Their behaviors, according to Sally Schoessler from the National Association of School Nurses.
"It's sharing eating utensils, sharing water bottles, kissing, living in close corporate quarters like dormitories or even camps," she told People. "It's difficult to diagnose because it looks like the flu, but it can take the life of an otherwise healthy individual within 24 hours."
Kids should get vaccinated at age 11 or 12, but an alarming statistic revealed that under 30 percent of children ages 13-17 actually received the second booster shot a few years later (even though close to 80 percent got the initial dose).

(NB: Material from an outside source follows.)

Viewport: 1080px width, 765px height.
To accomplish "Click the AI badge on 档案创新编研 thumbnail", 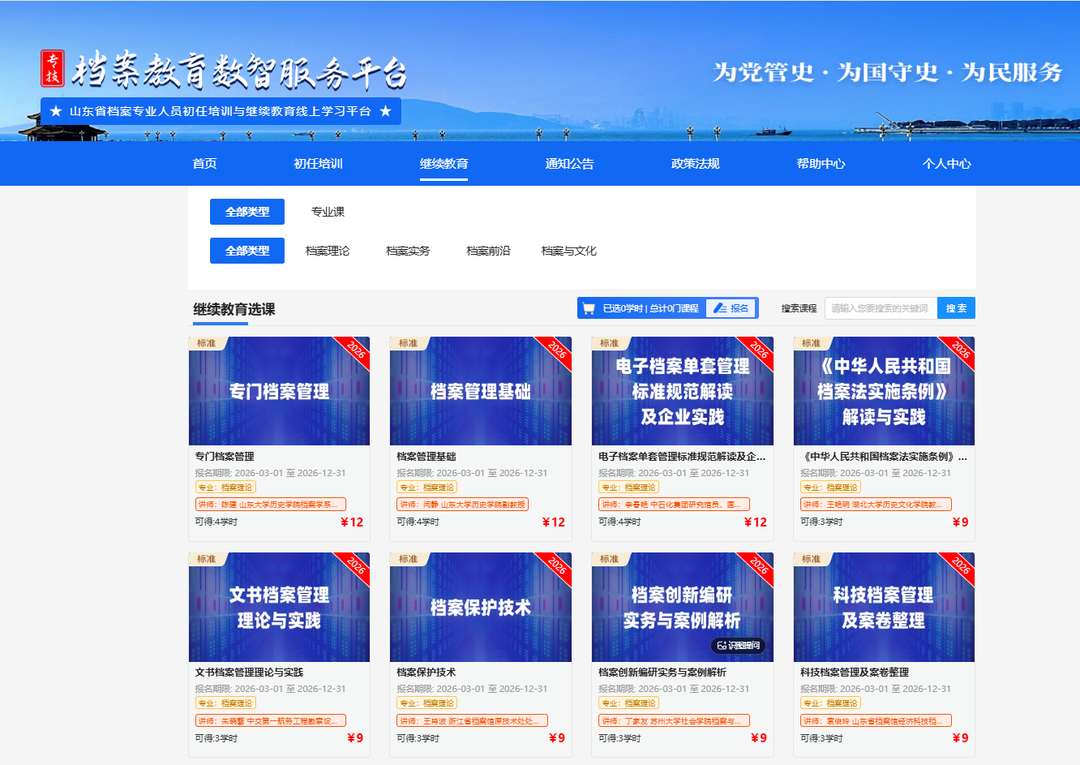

"To think that, within a day, the disease can attack otherwise healthy teens, causing them to lose their hearing, limbs or, even worse, die - it's terrifying. I want to do anything I can to help moms protect their teens from what is a vaccine-preventable disease," Hale expressed.
For Hale's partnership with Voices of Meningitis for its "Boost the Volume" campaign, high school a capella groups from Los Angeles, New York, Philadelphia and Oregon will be challenged to sing a mashup of "Best Day of My Life" by American Authors and "Good Life" by One Republic. The groups will compete for a chance to sing with Hale.
"A capella groups are very appropriate right now with 'Pitch Perfect' and 'Glee.' I was never part of an a cappella group, so this is fulfilling something on my bucket list," she joked. "I was like, 'Am I too old to be in a high school a capella group?'
"But it's very fun. And the whole foundation of all of this is spreading awareness about meningococcal meningitis, and I think we can really make a difference here. I'm just overjoyed that I get to be the person that gets to talk and sing about it."